In this experiment, we evaluate the behaviors of the proposed algorithm and the performance of the learned classifiers in the classification task of MNIST. The default settings for the TN model are as follows: The original 28 × 28 images were downsampled to 7 × 7 images for the comparison, and the pixel values were normalized to the range [0,1]. The images were vectorized as 49-dimensional vectors x ∈ [0, 1]⁴⁹, and these are inputs into the TN models. The local mapping was based on Equation 4. Let the maximum TT-rank be R and use this as a hyperparameter of the TN model. We compared different optimization algorithms for learning the TN model as shown in Table 1. The learning rates for the descent of the gradient were μ = 10⁻⁴. The tradeoff parameters of the Tikhonov regularization were ϵ = 10⁻⁵.

Table 1

Table 1. Compared algorithms.

5.1 Optimization behavior

Figure 8 shows the comparison of the optimization behaviors for various learning algorithms for the binary classification of MNIST of even and odd numbers. TT-rank is fixed as R = 8 for all algorithms, and the truncated SVD truncates with $\hat{R} = 8$ without adaptive rank determination. For the gradient descent, the learning rates were carefully tuned for better convergence. For reference, the results for two different learning rates are shown in Figure 8. 50 sweep results are shown for gradient-based methods, and 10 sweep results are shown for ALS-based methods.

Figure 8

Figure 8. Optimization behaviors of various algorithms for learning TN models. Fifty sweep results are shown for gradient-based methods, and 10 sweep results are shown for ALS-based methods.
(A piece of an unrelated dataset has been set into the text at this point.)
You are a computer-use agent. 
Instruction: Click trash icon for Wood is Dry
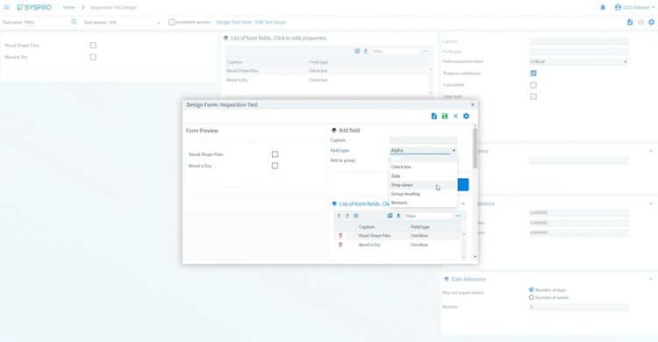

In both the squared loss and logistic loss cases, TNLSR-ALS-QR and TNLR-EMALS-QR converged faster and reached better optimal solutions compared to gradient descent. For gradient methods, SVD tends to achieve better final objective values, while for ALS, QR tends to achieve better final objective values. The squared/logistic loss achieved by the proposed methods after 10 sweeps was 0.0133/4.12e3 for ALS-QR and 0.0170/4.67e3 for ALS-SVD. In contrast, the squared/logistic loss achieved by the gradient method after 50 sweeps was 0.0511/2.96e4 for GD-QR and 0.0360/1.69e4 for GD-SVD. The proposed method achieves smaller loss values with fewer sweeps for both loss functions. It can also be seen that the objective function is decreasing monotonically. Gradient descent with a high learning rate will lead to failure, while gradient descent with a low learning rate will converge slowly. Using the sweep algorithm with truncated SVD tends to make optimization unstable (peaks are mixed into the convergence curve).

Table 2 shows average computational time per iteration for various ranks R. The measurements were performed on a workstation with an Intel(R) Xeon(R) CPU E5-2630 v3 @ 2.40GHz with 128 GB memory. In general, we can see that ALS has a higher computational cost than GD. QR-type algorithm is much better than the SVD-type algorithm in computational cost for ALS.

Table 2

Table 2. Average computational time [sec] per iteration for various ranks R.

5.2 Classification accuracy

The classification accuracy on the MNIST dataset, tested by varying the maximum TT-rank R to 128, is shown in Figure 9 and Table 3. Number of sweeps were 10. For training accuracy, the proposed TNLR-EMALS-QR outperformed all algorithms for all R. This clearly demonstrates that the proposed method works well as an optimization algorithm. It can also be confirmed that minimizing logistic loss is more appropriate than minimizing squared loss in learning classifiers. For test accuracy, the proposed TNLR-EMALS-QR outperformed all algorithms for almost all R. Although the maximum test accuracy is the same for TNLR-EMALS-QR and TNLSR-ALS-QR, we can see that TNLSR-ALS-QR has a stronger tendency to overfit as R increases. These results demonstrate the importance of enabling the optimization of logistic losses.

Figure 9

Figure 9. Classification accuracy of MNIST.

Table 3

Table 3. Comparison of classification accuracy.

5.3 Hyperparameter sensitivity

5.3.1 Increasing the local dimension d

In this section, we present experimental results for different local dimensions. We used a local mapping with d > 2, which is proposed by Stoudenmire and Schwab [7], as

\begin{array}{l} ϕ^{s} (x_{j}) = \sqrt{(\begin{matrix} d - 1 \\ s - 1 \end{matrix})} {(\cos (\frac{π}{2} x_{j}))}^{d - s} {(\sin (\frac{π}{2} x_{j}))}^{s - 1}, & (75) \end{array}

where s represents the index of entries of ϕ(x_j). It matches Equation 4 with d = 2. Using this function, the multi-class classification of MNIST was performed by changing the local dimension d to 2, 4, 8, and 16.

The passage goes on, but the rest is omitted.